The accompanying unaudited condensed consolidated financial statements have been prepared assuming the Company will continue as a going concern; however, losses are expected to continue as the Company continues to invest in its research and development pipeline assets. The Company will require additional financing to fund its operations and to continue to execute its business strategy within one year after the date the unaudited condensed consolidated financial statements included herein were issued. These conditions raise substantial doubt about the Company’s ability to continue as a going concern.
To mitigate these conditions and to meet the Company’s capital requirements, management plans to use its current cash on hand along with some combination of the following: (i) financings, (ii) out-licensing, strategic alliances/collaborations or sale of our pipeline assets, and (iii) federal and/or private grants. If the Company raises additional funds through collaborations, strategic alliances or licensing arrangements with third parties, the Company might have to relinquish valuable rights to its technologies, future revenue streams, research programs or product candidates. Subject to limited exceptions, the Loan Agreement (as defined in Note 9) prohibits the Company from incurring certain additional indebtedness, making certain asset dispositions, and entering into certain mergers, acquisitions or other business combination transactions without the prior consent of the lenders. Additionally, the Loan Agreement contains certain covenants and certain other specified events, including a material adverse change in the business, that could result in an event of default, which if not cured or waived, could result in the immediate acceleration of all or a substantial portion of the outstanding Notes. If the AVTX-002 PEAK trial, for which we expect topline data in the second quarter of 2023, does not have a positive data readout, it may result in a material adverse change in the business. As of the filing date of this Quarterly Report on Form 10-Q, the Company was not aware of any breach of covenants or occurrence of material adverse change, nor had it received any notice of event of default from the lenders (refer to Note 9 for more information).

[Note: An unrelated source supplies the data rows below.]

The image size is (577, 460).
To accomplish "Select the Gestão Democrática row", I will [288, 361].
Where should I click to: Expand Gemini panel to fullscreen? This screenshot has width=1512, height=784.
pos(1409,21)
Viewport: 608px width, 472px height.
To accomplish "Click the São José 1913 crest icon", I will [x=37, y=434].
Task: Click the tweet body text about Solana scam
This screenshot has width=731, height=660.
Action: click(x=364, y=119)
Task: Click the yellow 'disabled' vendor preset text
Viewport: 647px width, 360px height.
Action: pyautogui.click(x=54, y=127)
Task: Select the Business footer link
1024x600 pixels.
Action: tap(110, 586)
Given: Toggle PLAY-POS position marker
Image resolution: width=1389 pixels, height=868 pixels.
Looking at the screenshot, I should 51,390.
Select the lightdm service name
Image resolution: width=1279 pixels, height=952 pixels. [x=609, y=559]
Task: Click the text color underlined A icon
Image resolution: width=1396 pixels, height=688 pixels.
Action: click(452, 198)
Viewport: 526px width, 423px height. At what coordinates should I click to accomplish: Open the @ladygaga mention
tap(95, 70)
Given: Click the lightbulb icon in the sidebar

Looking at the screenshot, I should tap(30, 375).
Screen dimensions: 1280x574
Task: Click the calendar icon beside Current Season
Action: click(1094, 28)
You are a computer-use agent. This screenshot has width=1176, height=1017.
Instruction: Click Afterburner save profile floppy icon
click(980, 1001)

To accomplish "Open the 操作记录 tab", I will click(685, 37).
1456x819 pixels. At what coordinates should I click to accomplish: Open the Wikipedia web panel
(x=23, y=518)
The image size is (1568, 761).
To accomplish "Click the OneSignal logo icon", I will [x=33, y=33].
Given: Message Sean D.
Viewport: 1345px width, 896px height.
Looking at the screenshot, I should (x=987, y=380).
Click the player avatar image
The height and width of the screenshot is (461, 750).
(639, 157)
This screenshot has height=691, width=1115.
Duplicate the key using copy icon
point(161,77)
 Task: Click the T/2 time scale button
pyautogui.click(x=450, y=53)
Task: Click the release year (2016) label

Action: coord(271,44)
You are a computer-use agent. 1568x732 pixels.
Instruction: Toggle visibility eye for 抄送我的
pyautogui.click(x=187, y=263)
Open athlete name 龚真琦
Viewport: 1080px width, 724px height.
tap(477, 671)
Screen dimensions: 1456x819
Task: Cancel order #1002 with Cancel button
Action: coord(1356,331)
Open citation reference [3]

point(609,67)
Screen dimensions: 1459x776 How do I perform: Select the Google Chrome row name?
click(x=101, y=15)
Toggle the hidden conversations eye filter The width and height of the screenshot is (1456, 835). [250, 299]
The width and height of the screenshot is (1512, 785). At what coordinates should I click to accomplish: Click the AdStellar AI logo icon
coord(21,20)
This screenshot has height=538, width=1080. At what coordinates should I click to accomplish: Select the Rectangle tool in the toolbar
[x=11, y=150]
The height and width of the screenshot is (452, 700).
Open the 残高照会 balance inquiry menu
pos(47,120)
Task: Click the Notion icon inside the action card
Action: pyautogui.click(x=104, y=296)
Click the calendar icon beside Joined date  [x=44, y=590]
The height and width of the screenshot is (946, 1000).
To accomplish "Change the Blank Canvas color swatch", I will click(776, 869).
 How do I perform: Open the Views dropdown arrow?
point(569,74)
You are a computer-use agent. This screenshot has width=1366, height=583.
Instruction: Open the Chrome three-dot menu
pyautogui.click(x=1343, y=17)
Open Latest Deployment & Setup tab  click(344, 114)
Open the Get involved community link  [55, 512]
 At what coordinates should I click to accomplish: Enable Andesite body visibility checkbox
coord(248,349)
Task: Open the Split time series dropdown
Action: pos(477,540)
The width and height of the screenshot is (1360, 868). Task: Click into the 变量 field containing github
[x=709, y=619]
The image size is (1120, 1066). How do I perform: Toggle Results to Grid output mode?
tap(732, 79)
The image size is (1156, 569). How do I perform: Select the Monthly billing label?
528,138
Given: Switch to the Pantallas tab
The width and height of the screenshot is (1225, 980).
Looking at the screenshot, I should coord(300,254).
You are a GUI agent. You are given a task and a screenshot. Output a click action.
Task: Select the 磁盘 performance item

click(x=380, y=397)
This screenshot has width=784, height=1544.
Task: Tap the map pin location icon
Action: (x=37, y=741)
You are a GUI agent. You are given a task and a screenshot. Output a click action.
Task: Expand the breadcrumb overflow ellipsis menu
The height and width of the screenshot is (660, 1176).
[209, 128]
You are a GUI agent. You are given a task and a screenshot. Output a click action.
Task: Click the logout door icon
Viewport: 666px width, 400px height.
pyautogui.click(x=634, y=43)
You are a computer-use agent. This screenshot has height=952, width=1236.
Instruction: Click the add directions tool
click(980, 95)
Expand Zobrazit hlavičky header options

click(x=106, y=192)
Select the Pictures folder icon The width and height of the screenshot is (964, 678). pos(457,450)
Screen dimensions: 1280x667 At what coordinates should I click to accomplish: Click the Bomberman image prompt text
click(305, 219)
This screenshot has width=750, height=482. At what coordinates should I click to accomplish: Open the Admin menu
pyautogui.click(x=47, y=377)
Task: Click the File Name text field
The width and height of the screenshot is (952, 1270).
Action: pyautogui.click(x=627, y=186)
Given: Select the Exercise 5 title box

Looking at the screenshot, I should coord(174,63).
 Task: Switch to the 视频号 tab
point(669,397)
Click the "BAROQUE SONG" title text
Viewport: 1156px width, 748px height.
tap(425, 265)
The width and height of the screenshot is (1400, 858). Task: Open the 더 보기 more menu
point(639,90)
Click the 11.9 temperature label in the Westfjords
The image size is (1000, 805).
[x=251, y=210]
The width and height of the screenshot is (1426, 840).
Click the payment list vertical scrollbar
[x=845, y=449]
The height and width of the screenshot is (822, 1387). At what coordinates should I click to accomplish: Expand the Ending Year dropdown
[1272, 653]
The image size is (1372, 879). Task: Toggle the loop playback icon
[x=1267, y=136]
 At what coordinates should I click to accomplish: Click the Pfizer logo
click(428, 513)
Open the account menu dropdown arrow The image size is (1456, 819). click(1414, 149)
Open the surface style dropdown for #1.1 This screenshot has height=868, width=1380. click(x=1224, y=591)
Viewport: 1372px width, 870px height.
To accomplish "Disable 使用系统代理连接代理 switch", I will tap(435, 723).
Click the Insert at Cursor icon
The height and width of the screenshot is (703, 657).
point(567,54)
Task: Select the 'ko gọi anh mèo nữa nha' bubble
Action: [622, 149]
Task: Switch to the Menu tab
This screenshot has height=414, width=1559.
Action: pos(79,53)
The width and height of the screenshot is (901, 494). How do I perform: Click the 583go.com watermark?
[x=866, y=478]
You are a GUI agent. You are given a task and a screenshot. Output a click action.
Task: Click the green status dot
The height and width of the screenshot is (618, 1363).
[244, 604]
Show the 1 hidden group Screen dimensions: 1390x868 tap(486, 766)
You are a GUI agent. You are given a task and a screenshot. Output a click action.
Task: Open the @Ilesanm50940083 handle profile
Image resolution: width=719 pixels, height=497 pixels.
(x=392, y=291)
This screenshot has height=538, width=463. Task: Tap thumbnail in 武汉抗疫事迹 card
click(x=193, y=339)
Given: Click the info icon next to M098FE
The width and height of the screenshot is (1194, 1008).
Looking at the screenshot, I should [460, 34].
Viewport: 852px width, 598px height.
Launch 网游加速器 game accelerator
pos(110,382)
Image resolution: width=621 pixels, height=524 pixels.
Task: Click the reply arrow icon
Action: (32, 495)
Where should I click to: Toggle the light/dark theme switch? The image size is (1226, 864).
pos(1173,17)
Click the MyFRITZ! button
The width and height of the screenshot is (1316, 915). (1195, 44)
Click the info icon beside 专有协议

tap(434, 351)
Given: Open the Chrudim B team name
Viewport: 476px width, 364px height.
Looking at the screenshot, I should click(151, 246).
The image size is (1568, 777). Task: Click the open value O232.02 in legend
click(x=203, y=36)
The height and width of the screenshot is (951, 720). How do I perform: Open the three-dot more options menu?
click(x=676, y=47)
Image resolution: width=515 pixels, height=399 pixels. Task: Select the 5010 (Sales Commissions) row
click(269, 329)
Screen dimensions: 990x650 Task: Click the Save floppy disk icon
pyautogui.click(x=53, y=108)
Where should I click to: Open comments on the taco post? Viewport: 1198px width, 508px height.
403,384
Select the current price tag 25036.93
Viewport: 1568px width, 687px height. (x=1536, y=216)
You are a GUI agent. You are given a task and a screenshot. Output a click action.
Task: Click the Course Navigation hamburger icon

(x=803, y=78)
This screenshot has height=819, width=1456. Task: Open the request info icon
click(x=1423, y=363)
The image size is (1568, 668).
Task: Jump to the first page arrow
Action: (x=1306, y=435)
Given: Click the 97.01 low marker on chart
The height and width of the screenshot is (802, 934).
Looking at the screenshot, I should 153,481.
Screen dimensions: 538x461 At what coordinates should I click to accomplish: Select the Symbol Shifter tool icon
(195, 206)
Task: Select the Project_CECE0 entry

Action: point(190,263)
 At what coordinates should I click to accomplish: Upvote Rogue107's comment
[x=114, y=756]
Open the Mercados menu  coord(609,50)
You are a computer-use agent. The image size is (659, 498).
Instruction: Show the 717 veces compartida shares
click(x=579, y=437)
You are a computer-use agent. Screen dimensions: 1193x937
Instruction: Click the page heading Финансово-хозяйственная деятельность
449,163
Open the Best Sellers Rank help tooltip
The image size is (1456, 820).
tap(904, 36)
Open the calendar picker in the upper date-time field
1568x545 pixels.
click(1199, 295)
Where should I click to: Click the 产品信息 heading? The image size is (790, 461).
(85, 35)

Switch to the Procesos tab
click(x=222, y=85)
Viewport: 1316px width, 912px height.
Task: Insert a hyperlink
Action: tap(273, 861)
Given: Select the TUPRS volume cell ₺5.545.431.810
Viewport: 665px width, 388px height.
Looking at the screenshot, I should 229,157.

If the Company requires but is unable to obtain additional funding, the Company may be forced to make reductions in spending, delay, suspend, reduce or eliminate some or all of its planned research and development programs, or liquidate assets where possible. Due to the uncertainty regarding future financing and other potential options to raise additional funds, management has concluded that substantial doubt exists with respect to the Company’s ability to continue as a going concern within one year after the date that the financial statements in this Quarterly Report on Form 10-Q were issued. Over the long-term, the Company’s ultimate ability to achieve and maintain profitability will depend on, among other things, the development, regulatory approval, and commercialization of its pipeline assets, and the potential receipt and sale of any priority review vouchers it receives.